- Owner: Georgia Frontiere
- Head coach: Mike Martz
- Home stadium: Edward Jones Dome

Results
- Record: 7–9
- Division place: 2nd NFC West
- Playoffs: Did not qualify
- Pro Bowlers: RB Marshall Faulk LT Orlando Pace

= 2002 St. Louis Rams season =

NFL team season

The 2002 season was the St. Louis Rams' 65th in the National Football League (NFL), their eighth in St. Louis and their third under head coach Mike Martz.

Fresh off their trip from Super Bowl XXXVI which ended with a loss to the 11–5 Patriots, the Rams collapsed and missed the playoffs for the first time since 1998, losing their first five games.

The season saw the emergence of new quarterback Marc Bulger, who filled in for an injured Kurt Warner and Jamie Martin. The Rams won six straight games where Bulger started and finished, but his season ended in Week 16 at Seattle.

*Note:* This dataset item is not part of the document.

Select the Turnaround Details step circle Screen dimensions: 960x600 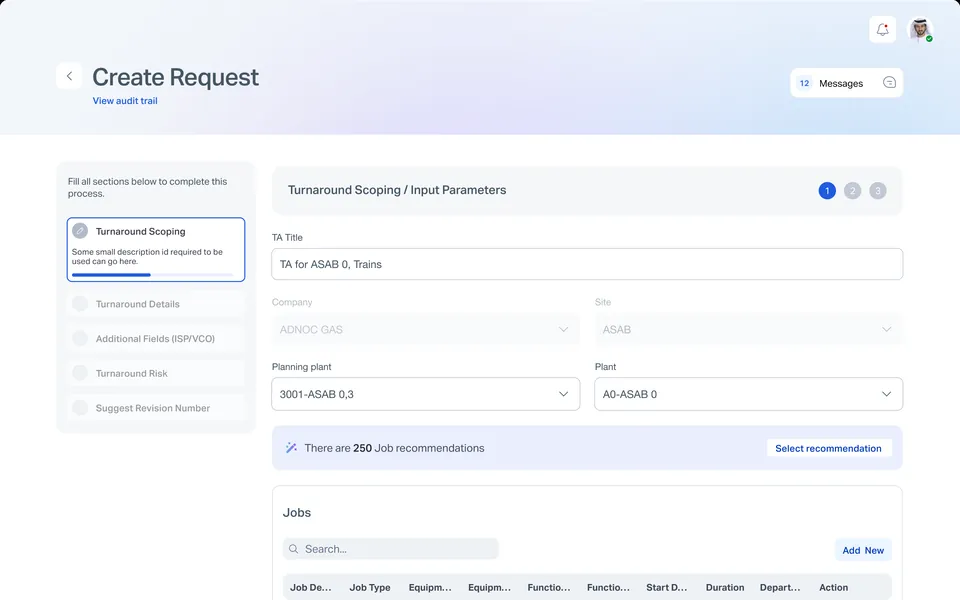pyautogui.click(x=80, y=304)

However, the Rams did end the season on a high note with a 31–20 victory at home against the 49ers in Week 17 and they finished the season with a 7–9 record.

== History ==
Beginning in the offseason before the 1999 season, the Rams traded for Marshall Faulk, a running back. They then signed the quarterback, Trent Green and drafted a young wide receiver prospect, Torry Holt thereby making significant changes to their front line. Unfortunately, Green experienced a season-ending injury which brought in Kurt Warner, a relatively unknown player with little experience in the NFL

The injury marked the decline of Kurt Warner and the end of the so called "Greatest Show On Turf." This also marked the first season where the Rams did not make the playoffs under Mike Martz.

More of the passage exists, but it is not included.